Will your apartment-owner now own the identical apartment that now occupies his airspace? This is not certain. The new apartment, even if identical to the old one, is a new thing and not the same thing as the old apartment. In order to be certain of his ownership of a new apartment in place of the old, he (along with other apartment owners) would have to contract with and pay a builder or developer to construct the new apartment block, including his apartment. The rebuilt apartment, of course, is a new thing, which he has purchased anew by paying the builder.

1.11 The Twin Towers and 9-11

When the Twin Towers of the World Trade Centre in New York were demolished on 11 September 2001, what happened to the ownership of individual offices and apartments in the Towers?

In that instance, there was only one Freehold owner: the Port Authority of New York, which owned the land on which the Twin Towers were built. The individual offices were held under leases, which were terminated by the destruction of the buildings. The Leasehold Interests in the separate units were extinguished by the destruction of the Towers, although somecontractual aspects of the Leases may have continued to have effect.

The Port Authority had granted a 99 year lease of the sites and buildings. The Lessee was, under the terms of this Lease, released from its obligations under the Lease, but retained the right to redevelop the site[1].

There is, therefore, in the case of the Twin Towers, no legal problem with redeveloping the site. The position would be less clear if individual offices or apartments in the Towers had been held by Freehold owners. Would the courts view these units as no longer in existence and their owners, therefore, as having no further right in the Land, or would it recognise a continuing Interest in the site of every former Freehold owner of an office, thus making the redevelopment problematic? I believe that this question is still to be determined.

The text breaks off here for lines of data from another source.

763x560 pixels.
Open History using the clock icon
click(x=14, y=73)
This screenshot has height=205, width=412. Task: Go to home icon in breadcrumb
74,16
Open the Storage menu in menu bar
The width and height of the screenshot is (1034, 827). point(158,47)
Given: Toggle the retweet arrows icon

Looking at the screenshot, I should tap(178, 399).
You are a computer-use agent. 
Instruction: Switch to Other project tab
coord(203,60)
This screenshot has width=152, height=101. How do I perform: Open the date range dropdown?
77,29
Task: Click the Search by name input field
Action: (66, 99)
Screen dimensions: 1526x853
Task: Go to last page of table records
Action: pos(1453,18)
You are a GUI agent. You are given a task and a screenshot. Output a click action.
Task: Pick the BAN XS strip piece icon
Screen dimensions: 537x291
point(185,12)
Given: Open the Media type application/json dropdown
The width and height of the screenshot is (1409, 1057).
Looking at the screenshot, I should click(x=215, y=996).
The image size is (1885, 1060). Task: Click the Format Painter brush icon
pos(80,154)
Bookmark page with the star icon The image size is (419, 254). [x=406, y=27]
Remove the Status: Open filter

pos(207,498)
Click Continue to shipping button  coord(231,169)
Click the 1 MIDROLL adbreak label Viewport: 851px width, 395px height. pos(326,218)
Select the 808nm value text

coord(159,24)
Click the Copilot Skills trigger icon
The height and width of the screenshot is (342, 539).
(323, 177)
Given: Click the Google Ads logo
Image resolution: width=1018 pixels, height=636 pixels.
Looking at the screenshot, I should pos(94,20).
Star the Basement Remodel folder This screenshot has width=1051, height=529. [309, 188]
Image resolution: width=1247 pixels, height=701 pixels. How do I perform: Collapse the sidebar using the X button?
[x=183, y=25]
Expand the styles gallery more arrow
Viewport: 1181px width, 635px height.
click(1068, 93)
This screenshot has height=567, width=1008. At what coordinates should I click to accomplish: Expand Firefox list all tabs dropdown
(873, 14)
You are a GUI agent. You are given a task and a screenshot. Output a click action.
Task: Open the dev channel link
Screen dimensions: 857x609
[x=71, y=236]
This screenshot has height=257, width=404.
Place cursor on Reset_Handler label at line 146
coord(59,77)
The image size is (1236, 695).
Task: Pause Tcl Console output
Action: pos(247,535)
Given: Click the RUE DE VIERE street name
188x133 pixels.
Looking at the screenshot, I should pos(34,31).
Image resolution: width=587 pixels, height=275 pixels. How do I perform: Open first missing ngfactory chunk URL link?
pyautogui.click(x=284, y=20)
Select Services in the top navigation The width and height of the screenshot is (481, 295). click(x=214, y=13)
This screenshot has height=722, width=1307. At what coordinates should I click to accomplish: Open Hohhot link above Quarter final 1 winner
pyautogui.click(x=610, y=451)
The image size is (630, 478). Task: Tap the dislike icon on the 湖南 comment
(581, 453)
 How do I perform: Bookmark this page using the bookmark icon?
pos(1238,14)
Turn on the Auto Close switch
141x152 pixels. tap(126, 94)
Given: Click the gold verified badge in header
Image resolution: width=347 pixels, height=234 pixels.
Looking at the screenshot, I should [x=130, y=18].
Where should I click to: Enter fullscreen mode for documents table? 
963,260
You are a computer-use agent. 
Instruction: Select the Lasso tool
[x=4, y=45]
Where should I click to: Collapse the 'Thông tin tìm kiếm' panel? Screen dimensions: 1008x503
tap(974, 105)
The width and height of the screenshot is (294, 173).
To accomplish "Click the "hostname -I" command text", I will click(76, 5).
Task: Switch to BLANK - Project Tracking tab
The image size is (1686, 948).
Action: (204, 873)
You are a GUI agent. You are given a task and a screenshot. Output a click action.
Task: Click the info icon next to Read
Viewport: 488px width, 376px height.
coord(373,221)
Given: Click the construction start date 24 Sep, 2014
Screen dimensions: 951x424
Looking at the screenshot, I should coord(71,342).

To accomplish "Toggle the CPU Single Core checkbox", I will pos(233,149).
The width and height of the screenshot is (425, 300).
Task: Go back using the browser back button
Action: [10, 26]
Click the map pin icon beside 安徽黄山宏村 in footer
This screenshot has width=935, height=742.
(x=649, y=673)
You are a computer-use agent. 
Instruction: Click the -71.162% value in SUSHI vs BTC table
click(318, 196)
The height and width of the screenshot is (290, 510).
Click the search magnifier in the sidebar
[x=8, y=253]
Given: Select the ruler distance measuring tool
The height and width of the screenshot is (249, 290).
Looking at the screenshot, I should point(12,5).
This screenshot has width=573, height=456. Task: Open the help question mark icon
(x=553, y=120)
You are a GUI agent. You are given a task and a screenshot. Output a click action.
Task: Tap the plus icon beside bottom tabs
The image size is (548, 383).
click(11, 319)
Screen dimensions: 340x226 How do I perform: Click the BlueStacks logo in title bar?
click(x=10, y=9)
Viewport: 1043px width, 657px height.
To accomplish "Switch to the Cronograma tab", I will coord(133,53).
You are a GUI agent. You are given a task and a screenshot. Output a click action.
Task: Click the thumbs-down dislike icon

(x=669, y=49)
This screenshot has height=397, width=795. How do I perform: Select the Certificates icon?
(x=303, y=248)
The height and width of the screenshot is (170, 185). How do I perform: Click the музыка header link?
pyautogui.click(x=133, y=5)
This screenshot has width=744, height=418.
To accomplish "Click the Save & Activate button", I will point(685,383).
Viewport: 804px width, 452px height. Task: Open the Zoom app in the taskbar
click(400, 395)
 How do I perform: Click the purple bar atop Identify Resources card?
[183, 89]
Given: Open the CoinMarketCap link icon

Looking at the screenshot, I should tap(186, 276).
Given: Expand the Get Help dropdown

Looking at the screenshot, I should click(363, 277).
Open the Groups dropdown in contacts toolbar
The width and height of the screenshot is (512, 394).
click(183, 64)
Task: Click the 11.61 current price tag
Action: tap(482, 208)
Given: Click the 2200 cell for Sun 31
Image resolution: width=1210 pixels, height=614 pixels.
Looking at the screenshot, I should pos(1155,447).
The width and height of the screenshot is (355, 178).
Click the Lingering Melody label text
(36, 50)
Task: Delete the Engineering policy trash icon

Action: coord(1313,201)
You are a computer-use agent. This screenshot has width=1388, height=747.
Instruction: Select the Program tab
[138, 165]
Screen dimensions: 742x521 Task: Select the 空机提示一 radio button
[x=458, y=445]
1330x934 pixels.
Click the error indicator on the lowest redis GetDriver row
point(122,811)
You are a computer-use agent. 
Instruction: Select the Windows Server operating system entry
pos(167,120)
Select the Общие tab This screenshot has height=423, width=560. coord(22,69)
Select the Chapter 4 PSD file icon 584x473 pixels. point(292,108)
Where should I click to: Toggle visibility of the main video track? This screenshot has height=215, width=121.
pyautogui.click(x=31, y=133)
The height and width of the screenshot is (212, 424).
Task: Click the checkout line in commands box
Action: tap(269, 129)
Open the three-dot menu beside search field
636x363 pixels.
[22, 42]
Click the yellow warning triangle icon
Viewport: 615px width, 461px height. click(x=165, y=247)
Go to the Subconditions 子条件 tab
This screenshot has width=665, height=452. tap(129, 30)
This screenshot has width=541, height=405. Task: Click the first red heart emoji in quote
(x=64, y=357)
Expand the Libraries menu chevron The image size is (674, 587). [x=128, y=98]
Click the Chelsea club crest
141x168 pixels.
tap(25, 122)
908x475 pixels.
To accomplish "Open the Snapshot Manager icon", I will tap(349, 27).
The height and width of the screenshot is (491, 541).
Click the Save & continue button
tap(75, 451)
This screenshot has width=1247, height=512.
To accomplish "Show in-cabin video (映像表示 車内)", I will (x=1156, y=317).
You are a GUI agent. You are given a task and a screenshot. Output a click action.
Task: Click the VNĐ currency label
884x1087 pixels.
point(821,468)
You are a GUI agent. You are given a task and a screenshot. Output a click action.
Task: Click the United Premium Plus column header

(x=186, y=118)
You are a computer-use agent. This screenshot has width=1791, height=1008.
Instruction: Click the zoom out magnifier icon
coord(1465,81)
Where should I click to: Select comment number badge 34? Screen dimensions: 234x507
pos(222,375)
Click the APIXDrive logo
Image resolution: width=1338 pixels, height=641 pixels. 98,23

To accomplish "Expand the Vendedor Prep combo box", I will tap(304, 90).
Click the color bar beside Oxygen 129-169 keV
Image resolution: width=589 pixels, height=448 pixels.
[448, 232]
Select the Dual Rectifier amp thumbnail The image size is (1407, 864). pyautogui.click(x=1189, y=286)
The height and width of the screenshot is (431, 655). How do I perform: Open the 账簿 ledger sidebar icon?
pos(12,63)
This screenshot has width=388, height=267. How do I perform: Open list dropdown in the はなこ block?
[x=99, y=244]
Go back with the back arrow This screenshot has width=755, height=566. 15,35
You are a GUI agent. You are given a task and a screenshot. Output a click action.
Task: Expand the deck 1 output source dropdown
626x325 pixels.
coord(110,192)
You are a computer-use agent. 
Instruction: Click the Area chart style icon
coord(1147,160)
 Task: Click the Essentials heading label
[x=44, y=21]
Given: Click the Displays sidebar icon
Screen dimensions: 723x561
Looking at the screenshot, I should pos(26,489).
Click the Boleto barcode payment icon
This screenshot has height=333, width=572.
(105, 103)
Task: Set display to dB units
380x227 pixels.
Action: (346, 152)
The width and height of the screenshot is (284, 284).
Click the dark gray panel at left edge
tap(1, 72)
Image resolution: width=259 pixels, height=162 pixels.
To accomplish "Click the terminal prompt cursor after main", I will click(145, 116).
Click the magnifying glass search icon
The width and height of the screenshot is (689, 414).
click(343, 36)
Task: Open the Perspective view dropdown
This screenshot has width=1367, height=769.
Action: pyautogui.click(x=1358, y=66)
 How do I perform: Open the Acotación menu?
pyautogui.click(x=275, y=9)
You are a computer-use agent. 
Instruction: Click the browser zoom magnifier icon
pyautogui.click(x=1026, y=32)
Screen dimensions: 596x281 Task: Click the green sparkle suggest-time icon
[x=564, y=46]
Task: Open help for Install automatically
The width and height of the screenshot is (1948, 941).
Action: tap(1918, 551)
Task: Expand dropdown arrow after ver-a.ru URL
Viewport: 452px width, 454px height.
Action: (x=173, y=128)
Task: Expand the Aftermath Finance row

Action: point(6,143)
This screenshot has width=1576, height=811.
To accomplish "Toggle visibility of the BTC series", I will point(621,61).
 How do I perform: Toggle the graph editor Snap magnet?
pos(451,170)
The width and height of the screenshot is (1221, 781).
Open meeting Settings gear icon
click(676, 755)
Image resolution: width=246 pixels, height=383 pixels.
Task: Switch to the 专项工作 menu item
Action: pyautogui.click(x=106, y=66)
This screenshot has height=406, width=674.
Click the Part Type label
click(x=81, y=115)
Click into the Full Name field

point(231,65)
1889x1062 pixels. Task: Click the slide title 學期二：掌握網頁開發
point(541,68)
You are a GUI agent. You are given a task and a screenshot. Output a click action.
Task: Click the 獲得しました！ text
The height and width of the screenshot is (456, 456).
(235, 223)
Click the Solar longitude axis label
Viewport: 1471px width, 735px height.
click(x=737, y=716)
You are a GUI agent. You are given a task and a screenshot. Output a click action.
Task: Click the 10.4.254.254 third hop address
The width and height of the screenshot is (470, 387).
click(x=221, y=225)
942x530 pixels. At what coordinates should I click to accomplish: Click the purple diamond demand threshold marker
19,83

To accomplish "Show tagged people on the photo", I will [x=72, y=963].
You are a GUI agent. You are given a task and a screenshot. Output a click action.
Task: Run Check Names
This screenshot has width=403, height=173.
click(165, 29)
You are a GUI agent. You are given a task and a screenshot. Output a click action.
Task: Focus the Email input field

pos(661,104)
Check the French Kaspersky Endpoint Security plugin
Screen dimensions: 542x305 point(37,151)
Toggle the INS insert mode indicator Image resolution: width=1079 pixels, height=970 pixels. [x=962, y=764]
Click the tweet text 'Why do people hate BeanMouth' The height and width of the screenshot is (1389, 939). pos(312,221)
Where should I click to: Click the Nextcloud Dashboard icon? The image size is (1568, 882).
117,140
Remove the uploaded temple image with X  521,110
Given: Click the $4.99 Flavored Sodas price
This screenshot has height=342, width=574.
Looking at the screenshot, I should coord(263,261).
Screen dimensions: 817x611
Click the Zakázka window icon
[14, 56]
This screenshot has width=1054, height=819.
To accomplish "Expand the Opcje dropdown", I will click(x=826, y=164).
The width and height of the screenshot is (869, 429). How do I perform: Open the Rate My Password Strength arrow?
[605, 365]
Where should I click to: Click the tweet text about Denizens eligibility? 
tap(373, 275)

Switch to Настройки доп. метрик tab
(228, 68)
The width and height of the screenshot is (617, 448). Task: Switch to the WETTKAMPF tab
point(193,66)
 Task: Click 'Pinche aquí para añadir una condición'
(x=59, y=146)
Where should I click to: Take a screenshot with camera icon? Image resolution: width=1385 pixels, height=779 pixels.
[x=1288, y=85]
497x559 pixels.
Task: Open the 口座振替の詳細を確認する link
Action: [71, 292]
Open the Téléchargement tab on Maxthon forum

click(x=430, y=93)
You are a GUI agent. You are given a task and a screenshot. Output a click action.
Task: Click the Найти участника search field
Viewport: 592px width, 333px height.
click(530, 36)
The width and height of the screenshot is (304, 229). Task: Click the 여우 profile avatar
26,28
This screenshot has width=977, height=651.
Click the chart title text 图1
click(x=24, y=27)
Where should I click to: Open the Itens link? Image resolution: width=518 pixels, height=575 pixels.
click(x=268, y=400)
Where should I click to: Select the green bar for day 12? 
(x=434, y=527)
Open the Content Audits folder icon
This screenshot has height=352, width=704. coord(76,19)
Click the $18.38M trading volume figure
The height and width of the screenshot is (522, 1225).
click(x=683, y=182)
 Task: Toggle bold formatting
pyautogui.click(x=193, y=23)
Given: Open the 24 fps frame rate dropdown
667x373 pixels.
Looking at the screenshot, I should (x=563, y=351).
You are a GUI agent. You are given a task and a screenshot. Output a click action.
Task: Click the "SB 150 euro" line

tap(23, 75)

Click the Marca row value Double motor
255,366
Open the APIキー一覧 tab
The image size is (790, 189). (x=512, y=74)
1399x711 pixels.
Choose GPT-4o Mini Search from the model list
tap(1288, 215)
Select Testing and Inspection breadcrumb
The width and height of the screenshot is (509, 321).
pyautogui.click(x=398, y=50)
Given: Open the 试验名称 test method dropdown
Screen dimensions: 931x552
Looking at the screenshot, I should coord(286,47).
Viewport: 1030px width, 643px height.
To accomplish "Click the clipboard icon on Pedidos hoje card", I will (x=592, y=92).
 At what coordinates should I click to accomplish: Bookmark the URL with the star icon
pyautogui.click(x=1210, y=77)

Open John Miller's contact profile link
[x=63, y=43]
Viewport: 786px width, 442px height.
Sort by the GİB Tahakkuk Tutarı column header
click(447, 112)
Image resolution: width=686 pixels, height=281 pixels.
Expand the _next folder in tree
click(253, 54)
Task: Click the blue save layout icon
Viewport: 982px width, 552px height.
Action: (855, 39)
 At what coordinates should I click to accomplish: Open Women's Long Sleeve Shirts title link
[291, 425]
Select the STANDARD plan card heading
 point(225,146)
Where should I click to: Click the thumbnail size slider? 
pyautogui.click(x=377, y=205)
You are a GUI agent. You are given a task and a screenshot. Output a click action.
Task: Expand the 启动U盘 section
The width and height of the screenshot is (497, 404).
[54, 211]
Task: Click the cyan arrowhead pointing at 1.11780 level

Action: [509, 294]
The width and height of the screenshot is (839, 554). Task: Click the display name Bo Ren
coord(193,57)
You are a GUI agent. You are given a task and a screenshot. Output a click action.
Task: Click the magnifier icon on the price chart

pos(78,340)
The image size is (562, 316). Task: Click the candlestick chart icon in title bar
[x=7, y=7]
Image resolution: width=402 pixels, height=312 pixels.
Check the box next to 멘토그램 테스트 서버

1.12 Ownership of Apartment bought from the Plans

Apartments are often bought off the plans, i.e., before the apartment block is built, and, on the face of it, it may appear that the purchaser is, indeed, buying a block of empty airspace.

However, in this instance, the purchaser is doing two deals, not one. He is buying an Interest in Land from the Land Owner,[2] while at the same time he is entering into a contract with a builder who undertakes to construct an apartment. What he is, in fact, buying, is not a block of airspace, but a specific physical apartment, with a specific location on a specific floor of a building. He never takes possession of his airspace, what he takes possession of is the physical apartment, when built – if he is satisfied that the contract has been completed satisfactorily (not necessarily perfectly) by the builder.

What is the position if the actual building varies in some detail from what was depicted in the plans? If, for example, the floors are physically one or two feet higher or lower than depicted, or if the latitude and longitude of the physical apartment differs by a metre or two from the position shown on the plan, or if the floor area of the apartment is a square metre or two smaller or larger than shown on the plan? (I have often heard such complaints being made). Would a court decide that the building be fixed by raising or lowering the floor and ceiling to the correct position above sea level, and the walls of the apartment be shifted to the right or left by one or two feet? I don’t think so. The court may decide that the vendor or builder has done the purchaser wrong, may allow the purchaser set aside the contract and conveyance, or may oblige him to continue with the contract, while receiving some money compensation for the unsatisfactory work. It will not, I would say, order the reconstruction of the apartment to comply with the plan.

1.13 Summary

Ownership can be claimed of a stratum division of land, such as an apartment in a multi-storey building. While a Freehold Interest can exist in such a stratum division, we must bear in mind that buildings do not last forever. The Law is undefined as to whether a freehold interest in part of a building continues to exist after the building has been demolished.